靶向鉴定FLCN互作蛋白的TurboID邻近蛋白标记系统的建立与评价

作     者：马世程 

作者单位：东华大学 

学位级别：硕士

导师姓名：李凯;张云龙;张锐

授予年度：2023年

学科分类：1001[医学-基础医学(可授医学、理学学位)] 100104[医学-病理学与病理生理学] 10[医学] 

主      题：FLCN TurboID 免疫共沉淀 EEF2 DDX3X 

摘      要：卵泡素Folliculin(FLCN)是一种肿瘤抑制基因,研究表明其缺失或突变可导致Birt-Hogg-Dubé(BHD)综合征,此综合征会导致肾脏、皮肤和肺出现多囊瘤等症状。TurboID是一种高效介导内源蛋白生物素化的生物素邻近蛋白标记技术,基于Bio ID技术优化建立,借助生物素酶Bir A仅需添加外源生物素即可启动标记,具有操作简便且对细胞无毒性的优点。为了探究FLCN未知功能,本研究借助TurboID技术联合质谱鉴定的方法,从筛查FLCN互作蛋白网络获取更多线索。首先构建了TurboID-FLCN邻近蛋白标记系统,设计不同生物素添加时间梯度,优选最佳标记时间,细胞裂解液采用链霉亲和素亲和介质纯化生物素标记的FLCN邻近蛋白,经过SDS-PAGE分离及Western blot鉴定后,将纯化的生物素化蛋白样品进行LC-MS/MS鉴定及生物信息学分析筛选,最后对筛选出来的感兴趣的FLCN候选互作蛋白进行免疫共沉淀(Co-IP)和细胞免疫荧光实验来验证蛋白质相互作用关系。

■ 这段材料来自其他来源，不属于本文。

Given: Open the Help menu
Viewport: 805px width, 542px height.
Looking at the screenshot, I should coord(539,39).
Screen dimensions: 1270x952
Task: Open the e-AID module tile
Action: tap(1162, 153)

结果表明,我们在HEK293T细胞中成功构建并实现了TurboID-FLCN邻近蛋白标记系统的运转,确定了4 h为该系统的最佳生物素标记时间,质谱鉴定结果显示在4h生物素标记时间下TurboID-FLCN组和Control组生物素化蛋白种类分别为1483种和496种,其中属于FLCN互作蛋白的蛋白数目分别为31和13。通过TurboID-FLCN组与对照组比较,去除背景蛋白并根据鉴定结果中蛋白的特异性肽段数差异进行筛选后,在TurboID-FLCN组中鉴定出33个独特的相互作用蛋白。进一步的GO和KEGG信号通路富集分析结果显示,在GO富集细胞组成分析中,TurboID-FLCN组蛋白在细胞质、核、核仁、核染色体、核糖体、剪接体复合物等显著富集;在分子功能分析中,包括RNA结合、ATP结合、蛋白结合、核苷酸结合、m RNA结合、RNA解旋酶活性、ATPase活性等功能;生物进程方面,蛋白在翻译、病毒转录、m RNA分解代谢、m RNA剪接与加工及蛋白质运输等显著聚集;KEGG富集分析揭示了核糖体与核糖体生物发生、RNA转运、剪接体,蛋白输出、DNA复制等信号通路。结合GO分析我们发现在33个独特蛋白中,DDX3X与FLCN在核、微管组织中心、细胞骨架、中心体等多处聚集且行使蛋白结合功能参与诸多生物进程。而结合KEGG分析则发现EEF2富集于AMPK信号通路,这对于挖掘FLCN在AMPK信号通路上的分子机制有重大意义。于是我们综合选取DDX3X、EEF2两个为FLCN候选互作蛋白,使用Co-IP实验及免疫荧光实验成功验证了两者与FLCN的相互作用。本研究进一步证实TurboID可作为有效的邻近蛋白标记技术,在探究FLCN互作蛋白方向上起到关键作用。此外,筛选发现的两个FLCN互作蛋白,EEF2与DDX3X对未来进一步探究FLCN基因的功能,包括其参与的调控网络等提供了重要线索。基于此研究推测:(1)FLCN通过与EEF2相互作用来激活EEF2K,使EEF2磷酸化而失活,进而降低了肿瘤细胞过度增殖期间蛋白质的翻译合成,最终起到抑癌作用;(2)FLCN与DDX3X发生互作后,抑制其激活致癌因子β-catenin的能力进而抑制肿瘤的发生。这将在课题组后续研究中进一步验证。